This is a historical version of this statute section. Also view the most recent published version.

120A.22 COMPULSORY INSTRUCTION.
    Subdivision 1. Parental responsibility. The parent of a child is primarily responsible for
assuring that the child acquires knowledge and skills that are essential for effective citizenship.
    Subd. 1a. Noncustodial parent access to records. Upon request, a noncustodial parent
has the right of access to, and to receive copies of, school records and information, to attend
conferences, and to be informed about the child's welfare, educational progress, and status, as
authorized under section 518.17, subdivision 3. The school is not required to hold a separate
conference for each parent.
    Subd. 2. Applicability.

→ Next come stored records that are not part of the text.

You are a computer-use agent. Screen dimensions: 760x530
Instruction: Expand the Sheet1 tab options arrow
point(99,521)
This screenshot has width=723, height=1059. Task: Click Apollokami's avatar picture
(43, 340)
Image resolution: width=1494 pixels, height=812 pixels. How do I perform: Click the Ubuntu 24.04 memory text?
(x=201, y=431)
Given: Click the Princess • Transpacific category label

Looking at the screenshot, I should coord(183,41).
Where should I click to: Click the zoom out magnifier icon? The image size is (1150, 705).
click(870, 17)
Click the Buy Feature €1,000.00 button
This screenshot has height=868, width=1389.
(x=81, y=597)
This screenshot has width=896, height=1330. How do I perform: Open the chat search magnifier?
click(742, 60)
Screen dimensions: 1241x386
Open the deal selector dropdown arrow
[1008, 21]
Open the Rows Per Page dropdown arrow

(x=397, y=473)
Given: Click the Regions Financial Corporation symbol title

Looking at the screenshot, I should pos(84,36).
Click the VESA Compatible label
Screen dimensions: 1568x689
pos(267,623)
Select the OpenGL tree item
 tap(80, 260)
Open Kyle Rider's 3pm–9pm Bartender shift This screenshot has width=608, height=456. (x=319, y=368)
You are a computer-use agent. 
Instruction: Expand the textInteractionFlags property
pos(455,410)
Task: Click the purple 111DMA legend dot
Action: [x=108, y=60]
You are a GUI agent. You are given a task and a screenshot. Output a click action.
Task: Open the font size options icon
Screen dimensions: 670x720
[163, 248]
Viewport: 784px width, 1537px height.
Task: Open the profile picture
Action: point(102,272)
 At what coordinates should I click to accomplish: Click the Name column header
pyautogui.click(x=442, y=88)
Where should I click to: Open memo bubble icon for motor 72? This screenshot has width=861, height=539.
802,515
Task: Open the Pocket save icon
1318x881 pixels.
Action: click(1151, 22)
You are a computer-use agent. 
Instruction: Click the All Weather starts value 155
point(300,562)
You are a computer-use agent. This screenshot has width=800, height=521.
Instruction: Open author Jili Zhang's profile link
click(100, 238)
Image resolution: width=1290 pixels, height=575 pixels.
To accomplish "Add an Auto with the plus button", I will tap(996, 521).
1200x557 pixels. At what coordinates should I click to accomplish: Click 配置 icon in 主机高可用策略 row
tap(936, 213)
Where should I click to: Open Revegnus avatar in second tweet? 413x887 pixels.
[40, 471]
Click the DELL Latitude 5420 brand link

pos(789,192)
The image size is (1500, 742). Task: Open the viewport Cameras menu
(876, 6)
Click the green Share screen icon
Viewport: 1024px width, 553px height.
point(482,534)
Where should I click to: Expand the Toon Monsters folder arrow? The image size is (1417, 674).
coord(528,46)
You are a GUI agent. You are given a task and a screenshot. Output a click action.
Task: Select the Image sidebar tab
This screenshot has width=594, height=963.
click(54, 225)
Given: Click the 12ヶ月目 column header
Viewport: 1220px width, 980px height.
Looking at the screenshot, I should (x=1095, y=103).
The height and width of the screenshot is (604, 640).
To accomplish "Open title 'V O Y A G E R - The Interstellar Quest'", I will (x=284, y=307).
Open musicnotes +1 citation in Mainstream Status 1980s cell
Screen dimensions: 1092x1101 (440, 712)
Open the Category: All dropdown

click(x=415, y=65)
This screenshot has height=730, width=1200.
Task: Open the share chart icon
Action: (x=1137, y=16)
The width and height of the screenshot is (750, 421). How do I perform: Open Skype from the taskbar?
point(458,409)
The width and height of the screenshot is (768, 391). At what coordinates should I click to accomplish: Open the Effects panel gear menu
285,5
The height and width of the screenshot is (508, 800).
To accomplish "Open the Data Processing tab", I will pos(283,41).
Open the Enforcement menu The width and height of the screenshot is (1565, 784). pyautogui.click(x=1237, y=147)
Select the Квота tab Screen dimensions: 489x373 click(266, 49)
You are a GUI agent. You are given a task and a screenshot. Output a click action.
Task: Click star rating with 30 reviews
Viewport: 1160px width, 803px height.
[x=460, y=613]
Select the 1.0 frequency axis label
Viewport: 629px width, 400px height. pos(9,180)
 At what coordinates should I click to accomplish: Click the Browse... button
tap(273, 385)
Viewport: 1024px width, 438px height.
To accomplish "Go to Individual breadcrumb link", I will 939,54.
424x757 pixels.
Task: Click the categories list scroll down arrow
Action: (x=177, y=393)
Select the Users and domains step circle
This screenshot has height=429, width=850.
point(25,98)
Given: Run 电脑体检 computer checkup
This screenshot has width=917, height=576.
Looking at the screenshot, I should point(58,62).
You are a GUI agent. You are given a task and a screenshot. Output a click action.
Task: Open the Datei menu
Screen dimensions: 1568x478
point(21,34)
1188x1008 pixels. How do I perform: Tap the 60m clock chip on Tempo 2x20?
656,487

This section and sections 120A.24; 120A.26; 120A.28; 120A.30;
120A.32; and 120A.34 apply only to a child required to receive instruction according to
subdivision 5 and to instruction that is intended to fulfill that requirement.
    Subd. 3. Parent defined; residency determined. (a) In this section and sections 120A.24
and 120A.26, "parent" means a parent, guardian, or other person having legal custody of a child.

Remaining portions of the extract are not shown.